Thursday, October 20, 2005
The Politics of Stipends (OPN)
Category: Opinion
Subject: Stipends (believe it or not)
Jacques talks about stipends in a recent post and gives a clear account of the politics and history (or the history of the politics) of the whole matter. I won’t hypothesise about the extent to which KSU is under the PN’s thumb – I suspect that it is not (although I'm not quite convinced by the argument that protests achieve nothing - if nothing else it is complacent and couched in a misunderstanding of the power of a public outcry).
What I wish to question is the wisdom of the route that we had chosen back in 98-99 (and which I had fully supported) that is a system based on maintenance costs, equipment costs and academic resources. There is one fundamental flaw in that analysis that I think requires attention. I shall base my analysis on an underlying principle of maximisation of resources.
The survey that KSU conducted back in the day when Jacques was President of KSU and I was trying to help to run SDM (a very different SDM), makes one assumption that I believe is misguided, that is that students should be entirely autonomous.

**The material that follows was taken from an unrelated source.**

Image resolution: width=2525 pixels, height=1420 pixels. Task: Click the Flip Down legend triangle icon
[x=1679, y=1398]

The flaw lies in that there is no distinction between maintenance and academic requirements.
Certainly, no student should be denied access to the university on financial grounds. However, that does not mean that students should buy all their books, should all own a computer and every piece of material that will no doubt become outdated in no time at all. The only people who really benefit from that are a few publishers of basic texts, computer dealers etc.

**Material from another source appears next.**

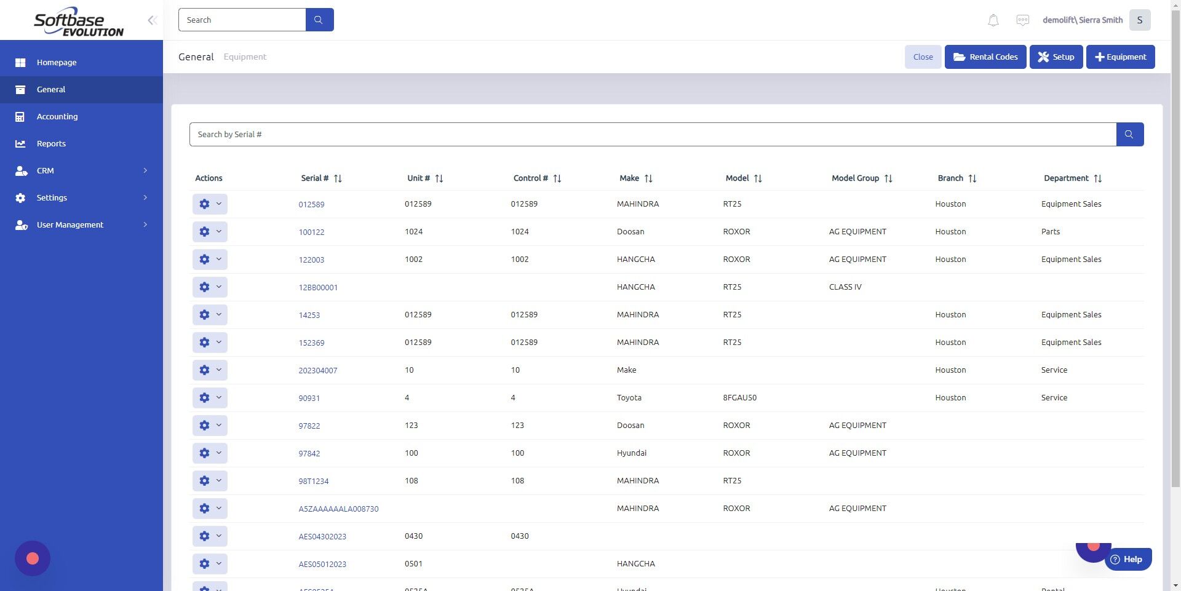Click the user avatar initial S
This screenshot has height=591, width=1181.
coord(1140,20)
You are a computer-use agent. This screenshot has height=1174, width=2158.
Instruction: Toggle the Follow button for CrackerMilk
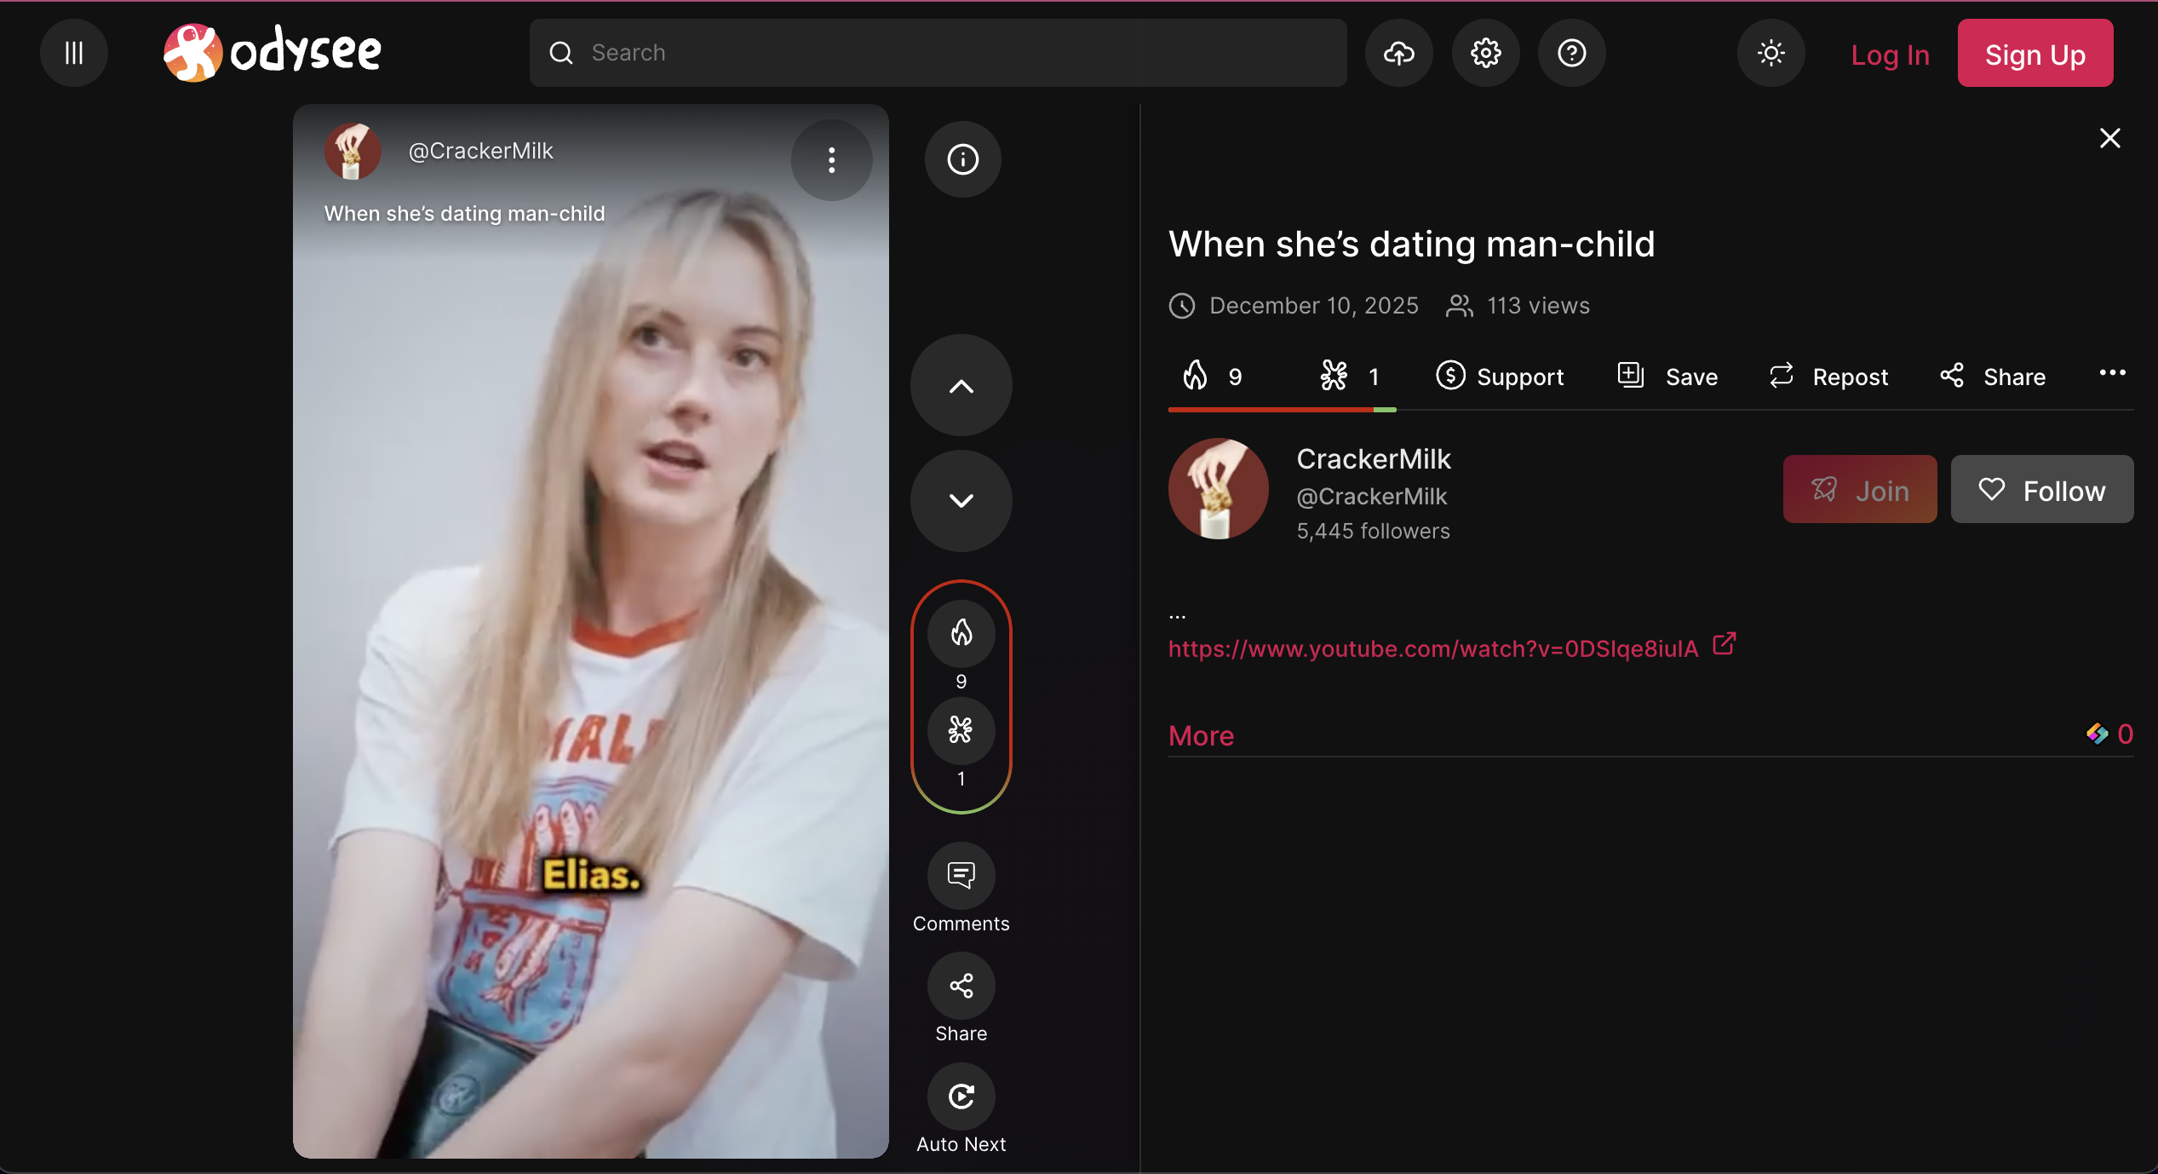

The alternative would be to allocate a specific fund to the University library. In this manner, rather than 100 copies of basic texts being sold every year, the library would buy a few copies to be kept in a short loan section. This would free up funds for the library to buy more books and subscribe to more journals (including the growing mass of excellent online resources). Would this not allow for greater academic development all round? Funds could also be set aside for student-requests for materials that are not available in the library (with supervisor approval of course).
The same applies to computers and other equipment. Would it not make more sense for government funds to be allocated to computer labs and hi-tech course-specific equipment rather than buying computers for students to chat on, play games and occasionally conduct research? (sounds condescending but is it untrue?)

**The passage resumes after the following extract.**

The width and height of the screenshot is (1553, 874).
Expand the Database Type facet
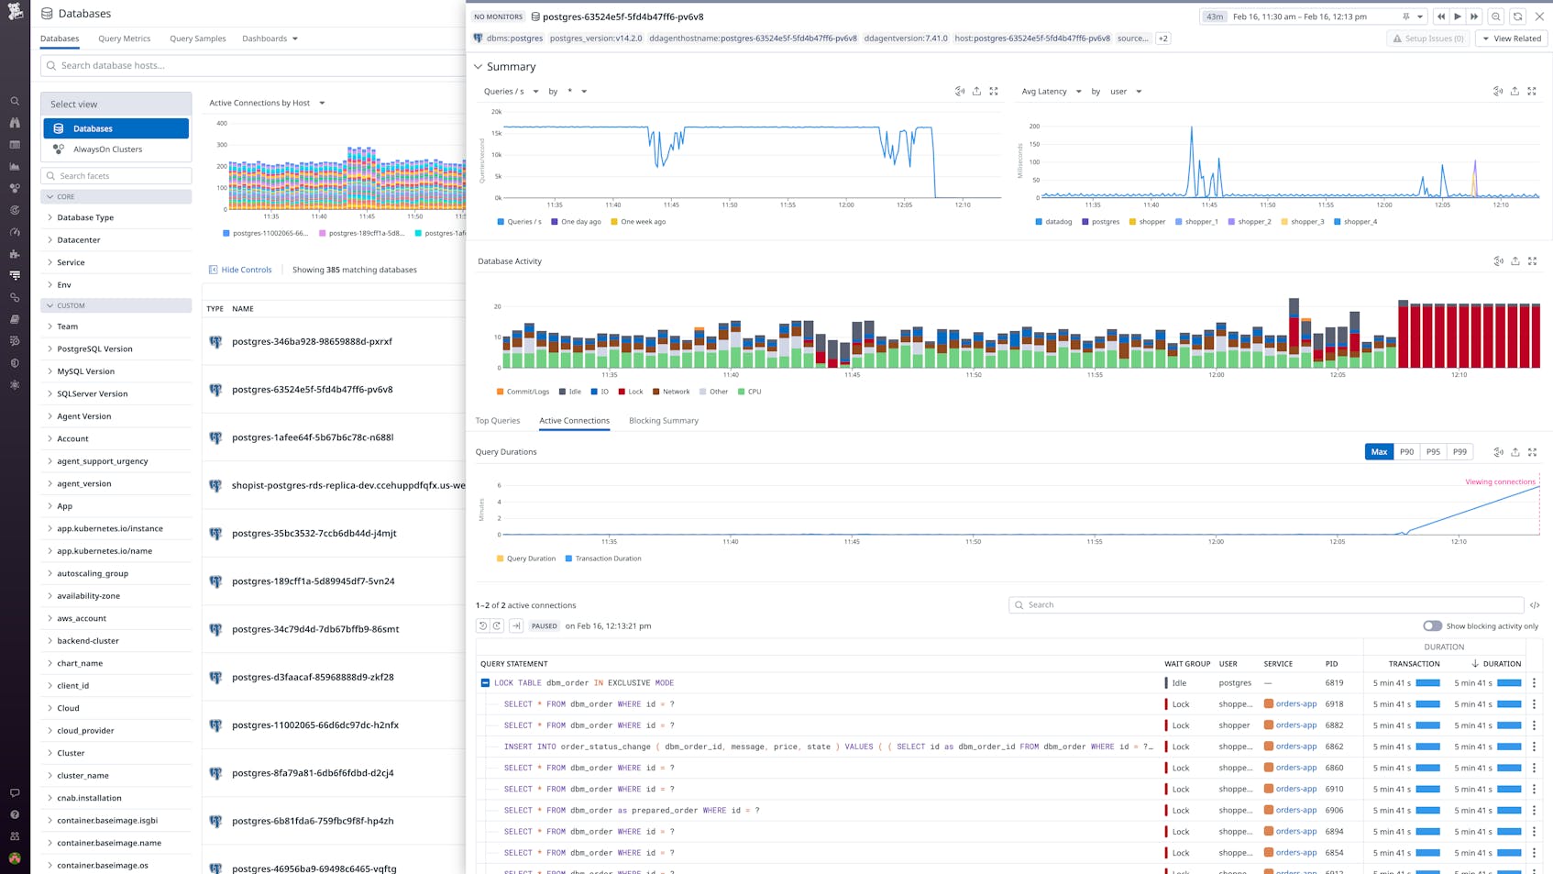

I am pretty sure that dedicating funds for specific allocation to the university would allow for a vast reduction in government expenditure. Moreover, it would allow government to dedicate funds to the real issue in the stipends matter - student autonomy in social terms. The excessive demands of direct financing have meant that students end up with lots of books and photocopies but not what they really need: cash in hand commensurate to cost of living plus quality academic resources.
In the final analysis I fear that at the time we may have been victims of our own independence...we sometimes were too keen to prove, perhaps to ourselves, that we would stand up to a PN government as much as we did to the short-lived MLP one.